In silico heart model fitting methods

Passive mechanics parameters were calibrated to the collected ED pressure–volume point and were validated based on large animal and human work done by Wang et al.23 parameters and Klotz et al.24. Starting from the ED ventricular geometry, the FE heart model was unloaded to a stress-free configuration and then inflated to ED pressure. This step was performed iteratively to match the FE model curve with the EDPVR curve. The fitted passive model matched the general EDPVR with a difference of 0.53 mL in end-diastolic volume (Fig. 2), and the fitted constants (namely, \(c = 1.522\) kPa) were in agreement with previously published experimental and computational results23,27,28,29,30.

The global active contraction parameter \(T_{\mathrm{Ca}^{2+}}(t)\) was estimated with the fitted passive properties from the EDPVR and a full cardiac cycle of pressure–volume data. The starting point was from the ED point, with an initial value of \(T_{\mathrm{Ca}^{2+}}(0) = 0.0\). For each time point on one cardiac cycle, volume change resulting from active contraction compensated for the difference between volume from experimental measurements and volume calculated from passive inflation followed by ventricular pressure.

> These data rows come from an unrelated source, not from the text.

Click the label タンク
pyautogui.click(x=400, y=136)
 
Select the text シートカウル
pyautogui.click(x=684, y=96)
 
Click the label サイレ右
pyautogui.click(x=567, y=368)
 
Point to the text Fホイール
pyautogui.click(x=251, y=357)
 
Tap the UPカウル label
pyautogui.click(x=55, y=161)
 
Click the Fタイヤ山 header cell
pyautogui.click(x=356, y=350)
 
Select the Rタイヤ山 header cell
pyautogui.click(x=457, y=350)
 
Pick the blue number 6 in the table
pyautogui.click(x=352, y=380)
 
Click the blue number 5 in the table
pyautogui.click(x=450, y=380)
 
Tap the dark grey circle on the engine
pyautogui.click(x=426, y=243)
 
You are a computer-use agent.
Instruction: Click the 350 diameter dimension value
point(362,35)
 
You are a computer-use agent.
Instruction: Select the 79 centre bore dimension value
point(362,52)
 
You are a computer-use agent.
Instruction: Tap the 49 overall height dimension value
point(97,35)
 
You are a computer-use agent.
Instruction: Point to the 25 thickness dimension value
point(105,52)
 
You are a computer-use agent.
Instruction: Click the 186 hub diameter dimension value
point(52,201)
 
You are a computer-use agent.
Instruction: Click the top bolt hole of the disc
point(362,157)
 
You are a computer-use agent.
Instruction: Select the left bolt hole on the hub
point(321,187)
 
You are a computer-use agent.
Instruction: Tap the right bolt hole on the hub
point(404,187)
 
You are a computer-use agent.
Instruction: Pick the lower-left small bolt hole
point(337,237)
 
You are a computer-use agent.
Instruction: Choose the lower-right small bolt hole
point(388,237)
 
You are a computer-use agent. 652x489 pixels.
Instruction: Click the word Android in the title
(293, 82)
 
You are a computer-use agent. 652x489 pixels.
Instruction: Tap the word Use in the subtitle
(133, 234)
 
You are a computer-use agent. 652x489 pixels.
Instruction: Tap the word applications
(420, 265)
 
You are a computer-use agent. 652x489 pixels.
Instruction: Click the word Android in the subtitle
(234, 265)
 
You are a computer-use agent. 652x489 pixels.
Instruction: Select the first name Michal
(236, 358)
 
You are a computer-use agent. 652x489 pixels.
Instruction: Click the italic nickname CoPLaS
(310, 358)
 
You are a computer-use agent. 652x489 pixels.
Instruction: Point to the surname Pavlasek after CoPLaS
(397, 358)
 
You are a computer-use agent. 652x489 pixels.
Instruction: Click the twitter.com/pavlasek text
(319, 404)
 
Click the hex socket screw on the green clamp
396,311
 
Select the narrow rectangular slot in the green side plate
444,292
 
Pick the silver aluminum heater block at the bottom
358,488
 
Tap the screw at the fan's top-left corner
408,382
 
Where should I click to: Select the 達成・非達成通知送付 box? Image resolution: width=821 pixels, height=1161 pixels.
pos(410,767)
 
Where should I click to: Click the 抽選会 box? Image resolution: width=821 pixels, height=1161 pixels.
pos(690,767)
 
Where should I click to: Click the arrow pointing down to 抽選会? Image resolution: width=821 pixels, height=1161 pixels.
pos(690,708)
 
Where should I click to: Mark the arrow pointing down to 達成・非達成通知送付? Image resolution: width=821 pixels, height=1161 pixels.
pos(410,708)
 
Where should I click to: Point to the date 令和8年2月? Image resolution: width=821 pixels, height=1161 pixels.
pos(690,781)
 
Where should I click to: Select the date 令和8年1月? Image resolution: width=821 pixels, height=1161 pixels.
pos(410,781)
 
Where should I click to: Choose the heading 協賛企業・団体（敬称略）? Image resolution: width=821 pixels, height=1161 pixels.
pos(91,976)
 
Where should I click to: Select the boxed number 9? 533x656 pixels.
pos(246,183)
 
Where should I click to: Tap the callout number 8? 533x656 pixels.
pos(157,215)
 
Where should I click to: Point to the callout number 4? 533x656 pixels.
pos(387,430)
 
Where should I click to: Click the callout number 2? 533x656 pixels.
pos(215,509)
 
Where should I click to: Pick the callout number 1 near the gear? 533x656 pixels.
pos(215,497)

Specifically, we enforced material incompressibility of passive mechanical deformations (achieved with a much higher volumetric stiffness when compared with the deviatoric stiffness); however, a functional form for bulk modulus was modeled as a function that is dependent on the current and local magnitude of active contraction, such that the material becomes compressible during active systole and reductions in volume can occur. Because we were interested in modeling changes from end-diastole to peak-systole, a linearly decreasing function from the very high bulk modulus of nearly-incompressible passive myocardium with increasing active contraction magnitude was sufficient to obtain the reductions in volume observed from end-diastole to peak-systole in our sonocrystal studies.

ARRIVE guideline compliance

All in-vivo data that was utilized in this work was followed the ARRIVE guidelines.